■ **Required action**:
Could you output all of the records below exactly as they appear?
Data section START
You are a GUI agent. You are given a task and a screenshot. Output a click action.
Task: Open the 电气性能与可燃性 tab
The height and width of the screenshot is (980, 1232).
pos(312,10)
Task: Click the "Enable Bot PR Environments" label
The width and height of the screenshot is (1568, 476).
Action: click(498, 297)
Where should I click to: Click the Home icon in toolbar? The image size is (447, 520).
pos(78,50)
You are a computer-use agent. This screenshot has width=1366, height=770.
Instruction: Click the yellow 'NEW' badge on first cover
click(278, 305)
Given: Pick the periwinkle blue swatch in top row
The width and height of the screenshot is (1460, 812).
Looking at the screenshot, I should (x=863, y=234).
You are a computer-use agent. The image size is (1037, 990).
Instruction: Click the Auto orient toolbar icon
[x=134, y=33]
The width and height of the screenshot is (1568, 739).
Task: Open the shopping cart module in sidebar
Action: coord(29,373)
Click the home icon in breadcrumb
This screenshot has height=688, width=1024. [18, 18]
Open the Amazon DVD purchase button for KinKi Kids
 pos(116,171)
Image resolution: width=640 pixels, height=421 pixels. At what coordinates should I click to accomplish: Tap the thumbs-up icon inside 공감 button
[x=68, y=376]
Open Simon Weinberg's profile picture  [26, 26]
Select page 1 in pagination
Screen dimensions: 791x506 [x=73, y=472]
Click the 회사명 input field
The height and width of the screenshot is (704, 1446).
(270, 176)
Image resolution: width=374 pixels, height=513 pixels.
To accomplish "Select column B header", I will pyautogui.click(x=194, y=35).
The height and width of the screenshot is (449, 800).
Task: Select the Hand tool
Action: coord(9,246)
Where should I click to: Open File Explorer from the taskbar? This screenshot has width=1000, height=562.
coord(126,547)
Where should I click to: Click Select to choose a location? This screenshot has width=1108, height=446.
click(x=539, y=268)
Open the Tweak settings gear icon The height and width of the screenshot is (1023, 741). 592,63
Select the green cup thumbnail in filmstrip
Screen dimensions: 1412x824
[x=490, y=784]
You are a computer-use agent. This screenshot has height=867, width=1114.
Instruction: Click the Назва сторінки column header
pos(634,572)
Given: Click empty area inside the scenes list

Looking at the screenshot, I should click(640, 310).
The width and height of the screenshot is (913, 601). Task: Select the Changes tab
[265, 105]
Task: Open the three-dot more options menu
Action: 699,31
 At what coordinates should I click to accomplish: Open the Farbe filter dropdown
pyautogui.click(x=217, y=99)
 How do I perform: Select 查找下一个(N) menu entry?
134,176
Data section END
■ **Problem solution**:
You are a GUI agent. You are given a task and a screenshot. Output a click action.
Task: Open the 电气性能与可燃性 tab
The height and width of the screenshot is (980, 1232).
pos(312,10)
Task: Click the "Enable Bot PR Environments" label
The width and height of the screenshot is (1568, 476).
Action: click(498, 297)
Where should I click to: Click the Home icon in toolbar? The image size is (447, 520).
pos(78,50)
You are a computer-use agent. This screenshot has width=1366, height=770.
Instruction: Click the yellow 'NEW' badge on first cover
click(278, 305)
Given: Pick the periwinkle blue swatch in top row
The width and height of the screenshot is (1460, 812).
Looking at the screenshot, I should (x=863, y=234).
You are a computer-use agent. The image size is (1037, 990).
Instruction: Click the Auto orient toolbar icon
[x=134, y=33]
The width and height of the screenshot is (1568, 739).
Task: Open the shopping cart module in sidebar
Action: coord(29,373)
Click the home icon in breadcrumb
This screenshot has height=688, width=1024. [18, 18]
Open the Amazon DVD purchase button for KinKi Kids
 pos(116,171)
Image resolution: width=640 pixels, height=421 pixels. At what coordinates should I click to accomplish: Tap the thumbs-up icon inside 공감 button
[x=68, y=376]
Open Simon Weinberg's profile picture  [26, 26]
Select page 1 in pagination
Screen dimensions: 791x506 [x=73, y=472]
Click the 회사명 input field
The height and width of the screenshot is (704, 1446).
(270, 176)
Image resolution: width=374 pixels, height=513 pixels.
To accomplish "Select column B header", I will pyautogui.click(x=194, y=35).
The height and width of the screenshot is (449, 800).
Task: Select the Hand tool
Action: coord(9,246)
Where should I click to: Open File Explorer from the taskbar? This screenshot has width=1000, height=562.
coord(126,547)
Where should I click to: Click Select to choose a location? This screenshot has width=1108, height=446.
click(x=539, y=268)
Open the Tweak settings gear icon The height and width of the screenshot is (1023, 741). 592,63
Select the green cup thumbnail in filmstrip
Screen dimensions: 1412x824
[x=490, y=784]
You are a computer-use agent. This screenshot has height=867, width=1114.
Instruction: Click the Назва сторінки column header
pos(634,572)
Given: Click empty area inside the scenes list

Looking at the screenshot, I should click(640, 310).
The width and height of the screenshot is (913, 601). Task: Select the Changes tab
[265, 105]
Task: Open the three-dot more options menu
Action: 699,31
 At what coordinates should I click to accomplish: Open the Farbe filter dropdown
pyautogui.click(x=217, y=99)
 How do I perform: Select 查找下一个(N) menu entry?
134,176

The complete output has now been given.